Bryan Lee, Play One for Me (Severn)

Bryan Lee, Play One for Me, album cover

Former Bourbon Street blues journeyman Bryan Lee delivers a very well-thought-out, and very un-Bourbon Street-like CD—i.e. no standards, rather plenty of originals and a sprinkling of mostly informed R&B covers. Granted, there are some straight blues numbers here, but Lee has, in most cases, pleasingly expanded the parameters. A good example is the inspiration for the CD’s title—”Aretha (Sing One For Me)”—a George Jackson obscurity from the early ’70s, where Lee doesn’t stray far from the original Memphis arrangement or the pleading delivery of the original.
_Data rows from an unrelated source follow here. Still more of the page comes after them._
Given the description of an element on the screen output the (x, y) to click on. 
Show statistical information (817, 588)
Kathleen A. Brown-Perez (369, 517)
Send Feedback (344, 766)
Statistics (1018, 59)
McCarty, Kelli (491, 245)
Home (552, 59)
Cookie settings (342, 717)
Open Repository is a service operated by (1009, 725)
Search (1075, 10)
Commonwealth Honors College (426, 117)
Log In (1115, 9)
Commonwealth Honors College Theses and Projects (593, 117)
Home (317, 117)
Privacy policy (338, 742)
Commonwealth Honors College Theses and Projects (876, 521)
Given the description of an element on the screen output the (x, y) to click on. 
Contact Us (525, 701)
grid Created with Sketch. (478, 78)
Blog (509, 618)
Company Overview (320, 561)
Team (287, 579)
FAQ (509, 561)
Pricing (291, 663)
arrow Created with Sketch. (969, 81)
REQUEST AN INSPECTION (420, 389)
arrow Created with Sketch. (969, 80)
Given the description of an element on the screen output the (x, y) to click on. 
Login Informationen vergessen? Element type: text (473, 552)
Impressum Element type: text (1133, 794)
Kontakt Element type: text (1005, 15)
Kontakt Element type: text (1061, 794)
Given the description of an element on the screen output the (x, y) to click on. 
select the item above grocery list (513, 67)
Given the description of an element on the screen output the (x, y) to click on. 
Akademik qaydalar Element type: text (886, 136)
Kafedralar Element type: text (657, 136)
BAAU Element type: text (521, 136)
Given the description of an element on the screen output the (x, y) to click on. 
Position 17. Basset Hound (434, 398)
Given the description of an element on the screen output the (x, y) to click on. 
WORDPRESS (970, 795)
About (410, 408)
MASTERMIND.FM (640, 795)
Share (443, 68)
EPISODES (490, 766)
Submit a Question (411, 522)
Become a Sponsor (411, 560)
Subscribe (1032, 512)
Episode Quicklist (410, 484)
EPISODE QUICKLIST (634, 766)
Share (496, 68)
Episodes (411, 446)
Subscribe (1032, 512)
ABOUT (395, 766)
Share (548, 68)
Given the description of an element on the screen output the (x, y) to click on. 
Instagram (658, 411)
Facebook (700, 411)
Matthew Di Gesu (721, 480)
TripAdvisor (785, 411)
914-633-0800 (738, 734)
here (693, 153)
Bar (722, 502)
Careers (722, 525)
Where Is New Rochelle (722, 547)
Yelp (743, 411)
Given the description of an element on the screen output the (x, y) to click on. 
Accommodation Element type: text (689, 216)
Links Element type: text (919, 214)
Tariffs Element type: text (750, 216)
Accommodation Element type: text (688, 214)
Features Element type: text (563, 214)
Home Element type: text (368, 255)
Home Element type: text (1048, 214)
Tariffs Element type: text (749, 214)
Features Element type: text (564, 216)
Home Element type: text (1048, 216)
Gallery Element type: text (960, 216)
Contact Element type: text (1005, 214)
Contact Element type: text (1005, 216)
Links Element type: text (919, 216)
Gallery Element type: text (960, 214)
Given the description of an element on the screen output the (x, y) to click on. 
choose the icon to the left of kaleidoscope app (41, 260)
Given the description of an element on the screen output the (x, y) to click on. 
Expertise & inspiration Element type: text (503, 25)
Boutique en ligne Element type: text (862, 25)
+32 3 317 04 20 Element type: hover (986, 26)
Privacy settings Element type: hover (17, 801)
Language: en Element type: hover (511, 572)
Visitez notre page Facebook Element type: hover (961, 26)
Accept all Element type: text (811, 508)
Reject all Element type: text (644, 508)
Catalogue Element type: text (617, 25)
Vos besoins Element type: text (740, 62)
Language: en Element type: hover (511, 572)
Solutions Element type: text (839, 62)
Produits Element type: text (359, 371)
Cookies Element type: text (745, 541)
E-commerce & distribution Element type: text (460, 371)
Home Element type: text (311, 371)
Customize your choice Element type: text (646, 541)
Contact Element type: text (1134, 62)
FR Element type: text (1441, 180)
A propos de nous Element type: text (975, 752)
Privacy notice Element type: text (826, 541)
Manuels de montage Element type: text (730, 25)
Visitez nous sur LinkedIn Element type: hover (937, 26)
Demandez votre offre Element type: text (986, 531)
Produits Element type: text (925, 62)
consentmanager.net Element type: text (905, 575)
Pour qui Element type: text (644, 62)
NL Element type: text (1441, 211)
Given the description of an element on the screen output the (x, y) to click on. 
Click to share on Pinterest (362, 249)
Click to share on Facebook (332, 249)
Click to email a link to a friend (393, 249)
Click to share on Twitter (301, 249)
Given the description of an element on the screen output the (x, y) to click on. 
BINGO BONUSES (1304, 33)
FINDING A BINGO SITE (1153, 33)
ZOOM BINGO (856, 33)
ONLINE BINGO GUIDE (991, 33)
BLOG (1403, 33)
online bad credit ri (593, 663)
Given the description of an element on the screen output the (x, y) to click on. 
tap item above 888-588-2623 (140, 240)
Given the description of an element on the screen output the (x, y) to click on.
Another is “When Love Begins (Friendship Ends),” another R&B obscurity (borrowed from Little Sonny) that tellingly chronicles the perils sometimes involved in the pursuit of love and so-called happiness. On the blusier side, the original “Poison” (with Kim Wilson in tow on harp) has a vintage/road house sounding edge that’s most appealing as does the cover of Freddy King’s “It’s Too Bad (Things Are So Tough With Me).” Interestingly King’s brother, Benny Turner, played in Lee’s Bourbon Street band for several years. Another track with a definite blues edge is “You Was My Baby (But You Ain’t My Baby No More)” where Lee lays down the law to his used-to-be old lady. Of the originals, the best might be “Let Me Love You Tonight” which has the Tyrone Davis/Latimore/Syl Johnson groove you used to hear late at night on Southern R&B stations in the early ’70s. Lee’s guitar is prominent throughout, but he doesn’t overplay his hand here. The last (and least) of the songs on the CD is the closer “Sixty-Eight Years Young,” which Lee should have left on the shelf. That aside, this is a very enjoyable CD.